Namun, Ketua Komisi IX Max Moein mengatakan bahwa pembentukan Panja lebih baik dibandingkan Pansus karena pembentukan Panja akan menjadi urusan internal komisi.
Pada Maret 2006, DPR belum menyetujui rencana pemerintah untuk membebaskan pajak pertambahan nilai (PPN) atas barang primer dan hasil pertanian di Nanggroe Aceh Darussalam. Dalam rapat konsultasi yang berlangsung beberapa pekan sebelumnya, DPR dan Menteri Keuangan membahas gagasan pembebasan PPN. Namun, Komisi Keuangan dan Perbankan DPR memutuskan untuk menjadwalkan ulang pertemuan tersebut ke minggu depannya lagi agar pemerintah bisa diberi waktu untuk mempersiap usulan mereka lebih baik.[5]
"Saya minta ditunda dulu. Kami akan pelajari di internal komisi,” kata Max Moein dalam kapasitasnya sebagai Wakil Ketua Komisi Keuangan dan Perbankan DPR yang menghadiri rapat konsultasi tersebut.
Max menyatakan bahwa DPR tidak bisa menerima pembebasan PPN tanpa mengetahui rincian barang-barang yang akan dikecualikan dari penerimaan pajak dan kemungkinan pengurangan pendapatan negara.
"Harus ada kriteria baku tentang angka kemiskinan. Jangan BPS kriterianya beda, IMF beda, DPR beda. Ini bikin kita semua pusing," katanya.
Selain itu, Max juga mengusulkan, agar angka kemiskinan dan pengungguran dapat dimasukkan dalam asumsi makro APBN. Menurutnya, hal ini dapat mempermudah pemerintah dan masyarakat umum melihat apakah pertumbuhan ekonomi yang tinggi telah berhasil menurunkan angka kemiskinan dan pengangguran.
"Selama ini kan cuma inflasi pertumbuhan ekonomi, sebaiknya kalau sudah ada kan bagus. Ini kita tambahkan dalam asumsi makro kita.

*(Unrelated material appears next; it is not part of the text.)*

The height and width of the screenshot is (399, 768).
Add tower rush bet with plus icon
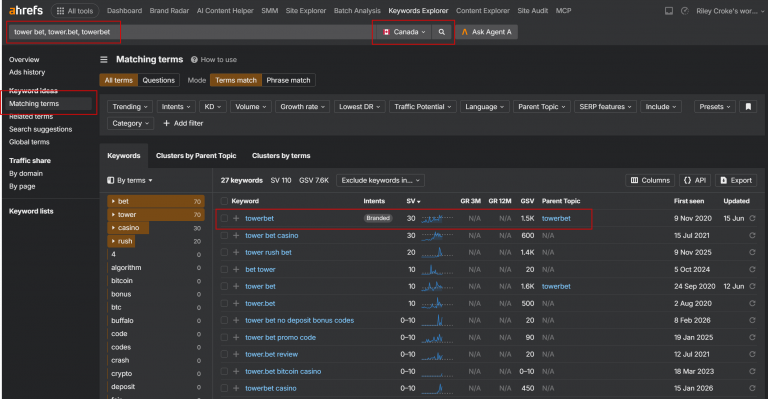coord(236,253)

Jadi pencapaian bukan hanya pajak, SBI, tapi penurunan pengangguran dan kemiskinan dicapai atau tidak," katanya menambahkan.
Tahun 2003, saat menjabat sebagai Ketua Komisi Keuangan dan Perbankan DPR (Komisi IX), Max Moein, mendapat tuduhan adanya kasus suap di tubuh komisi IX DPR-RI seputar proses divestasi Bank Niaga.[7]

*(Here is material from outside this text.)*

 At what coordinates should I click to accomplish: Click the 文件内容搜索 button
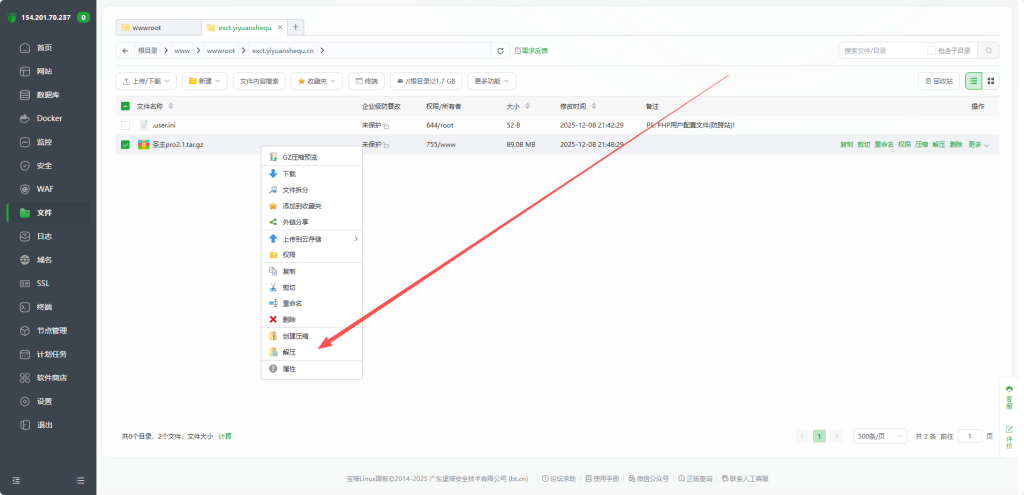[260, 81]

Ia mengaku mendapat surat dari PDIP. Isi suratnya agar dapat memenangkan Megawati di setiap daerah pemilihan.
Pada tahun 2011, Max Moein ditetapkan menjadi terdakwa dalam kasus dugaan suap cek perjalanan terkait pemilihan Deputi Gubernur Senior Bank Indonesia tahun 2004, Miranda Gultom. Max Moein bersikukuh bahwa sejumlah cek perjalanan yang dia terima bukanlah dana suap melainkan bantuan partai untuk dana kampanye kadernya.[9]
Max meninggal dunia pada tanggal 19 Maret 2019[10] setelah menderita penyakit tumor dan diabetes yang dideritanya selama dua tahun[11]. Kabar duka tersebut dikonfirmasi oleh Politikus PDIP Hendrawan Supratikno.